Notice Cardinal Wiseman's use of the word "slums" in his description. In the mid nineteenth century the word slum simply meant a room, generally a room at the back of a house. Such rooms could be squalid and could be let out to tennants. They could be accessed by back alleys that ran between rows of houses. The Cardinal's use of the word "slums" was influential in it was picked up by the press and was widely reported and became applied as a general term for deprived, squalid housing, making the Devil's Acre the original "slum".


Old Pye Street formed the centre of this area, and it was here that street children were brought to the One Tun pub to be taught the art of fobology, pick pocketing. Dickens had already found a good name for such a teacher of street orphans, Fagin, and he placed Oliver Twist, Fagin and Bill Sykes in a different slum, Jacob's Island south of the Thames, which was even more disgusting than the Devil's Acre. However, Old Pye Street may have been the inspiration for the story. In fact, a philantrophist friend of Dickens, Adeline Cooper, was so horrified by what was going on at the One Tun pub that she bought it and turned it into a ragged school.


The One Tun Ragged School

Photograph of The One Tun Ragged School, c.1870. It was located at the corner of Old Pye Street and Perkins Rents

Photo courtesy of The Museum of London.


The French artist Gustav Doré visited England many times between 1869 and 1872 with the aim of drawing everyday life in the city. In 1872 he published a book called "London: A Pilgrimage", which contained 180 wood engravings of many picturesque aspects of the city. He tended to concentrate on the areas of poverty in London, and was criticised for it, and among the images he produced was one of The Devil's Acre, illustrated below.


Devil's Acre
Doré's woodcut shows part of the Devil's Acre just before it was cleared.
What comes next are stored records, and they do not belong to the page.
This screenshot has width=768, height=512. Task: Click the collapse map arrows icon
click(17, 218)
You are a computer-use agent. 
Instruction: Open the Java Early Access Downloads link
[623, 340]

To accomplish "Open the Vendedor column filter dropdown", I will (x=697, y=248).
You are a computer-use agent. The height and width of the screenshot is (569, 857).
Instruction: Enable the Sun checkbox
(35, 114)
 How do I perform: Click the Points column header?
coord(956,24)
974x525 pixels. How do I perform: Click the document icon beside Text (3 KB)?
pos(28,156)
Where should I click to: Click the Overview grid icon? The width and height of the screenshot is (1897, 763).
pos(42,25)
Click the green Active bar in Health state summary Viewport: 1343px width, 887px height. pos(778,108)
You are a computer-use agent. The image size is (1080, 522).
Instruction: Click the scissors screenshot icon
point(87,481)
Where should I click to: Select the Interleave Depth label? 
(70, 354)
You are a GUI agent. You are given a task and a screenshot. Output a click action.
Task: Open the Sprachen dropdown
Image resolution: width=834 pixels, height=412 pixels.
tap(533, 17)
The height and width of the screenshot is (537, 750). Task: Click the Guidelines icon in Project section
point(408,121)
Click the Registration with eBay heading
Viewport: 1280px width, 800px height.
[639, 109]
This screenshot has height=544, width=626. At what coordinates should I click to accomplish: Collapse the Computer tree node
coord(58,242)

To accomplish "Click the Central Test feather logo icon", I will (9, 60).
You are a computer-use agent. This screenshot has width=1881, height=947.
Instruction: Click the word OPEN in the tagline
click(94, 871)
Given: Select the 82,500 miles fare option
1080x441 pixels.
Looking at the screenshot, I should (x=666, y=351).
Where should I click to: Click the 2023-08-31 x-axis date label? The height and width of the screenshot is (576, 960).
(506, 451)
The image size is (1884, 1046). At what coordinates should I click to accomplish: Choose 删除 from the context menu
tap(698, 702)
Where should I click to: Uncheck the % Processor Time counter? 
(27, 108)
Doré's woodcut shows part of the Devil's Acre south of Victoria Street just before it was completely cleared during the 1870s. In the centre of the picture is a grouping of old decrepid hovels and a chapel which ran along the north side of Old Pye Street. They are seen here from the back, that is, from the north. They are overshadowed by a large new housing block at the right, which still survives today. The block is Rochester Buildings, constructed in 1862 by the philantropist William Gibbs, and which fronts the south side of Old Pye Street at the corner with Perkin's Rents.


Rochester Buildings
Rochester Buildings today. Note the high baroque pediments that are very clearly depicted in the Doré  woodcut.
Image taken from Google Street View.



 In the background of Doré's woodcut can be seen the Victoria Tower of the new Westminster Palace, which had been completed in 1858. It is curous that Doré has chosen to show the old hovels in a burst of sunlight, while Old Pye Street and the new housing development along it are in deep shadow, like a dark canyon. This may be because Dore actually saw sunlight streaming in over the hovels from his point of view, making it a picturesque sight.


The view Doré has depicted is possible only if he was located on the upper floor of a building in the newly constructed Victoria Street. There is only one surviving building in Victoria Street dating from the first phase of its development in the 1860s, and that is The Albert pub. Built in 1862, it was originally called The Blue Coat Boy, but was purchesed by the nearby Artillery Brewery and renamed The Albert in honour of Queen Victoria's husband, Prince Albert, who had died in 1861. This pub, with its upper floors giving great views over the south side of Victoria Street and looking towards Westminster is almost certainly the place from which Dore sketched the Devil's Acre as it was in 1872.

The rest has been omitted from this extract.